Most common human diseases appear to be polygenic, resulting from complex interactions of multiple genes. A variant of 1 gene may not be detrimental, but it might become detrimental in combination with specific alleles of 1 or more other genes. Such so-called susceptibility genes increase disease risk only a fewfold, yet they can have a major impact on the incidence of disease in the human population because of their frequency. Susceptibility genes are not sufficient to cause disease; they modify risk.
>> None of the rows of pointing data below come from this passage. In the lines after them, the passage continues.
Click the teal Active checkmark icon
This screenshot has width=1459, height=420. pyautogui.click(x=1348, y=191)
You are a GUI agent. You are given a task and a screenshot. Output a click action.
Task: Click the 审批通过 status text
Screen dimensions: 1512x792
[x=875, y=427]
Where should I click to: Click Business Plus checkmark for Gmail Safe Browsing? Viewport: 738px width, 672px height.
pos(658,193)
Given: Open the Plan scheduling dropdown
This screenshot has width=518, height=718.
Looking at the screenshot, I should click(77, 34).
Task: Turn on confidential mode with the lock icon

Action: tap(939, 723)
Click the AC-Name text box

The Environmental Genome Project was initiated in 1997 to stimulate research into the role of genetic variation in the human body's response to environmental exposures.58 The goal is to catalog information about human genetic polymorphism and to apply this information to understanding disease susceptibility and individual responses to environmental exposure. Among the genetic polymorphisms of interest would be those coding for the following: cytochrome P450 metabolizing enzymes, which influence risk of smoking-induced lung cancer; N-acetyltransferase-2, which influences risk of smoking-induced bladder and breast cancers; paraoxonase, which influences pesticide-induced nerve damage; and glutathione S-transferase M1, which influences toxicities and cancer risks.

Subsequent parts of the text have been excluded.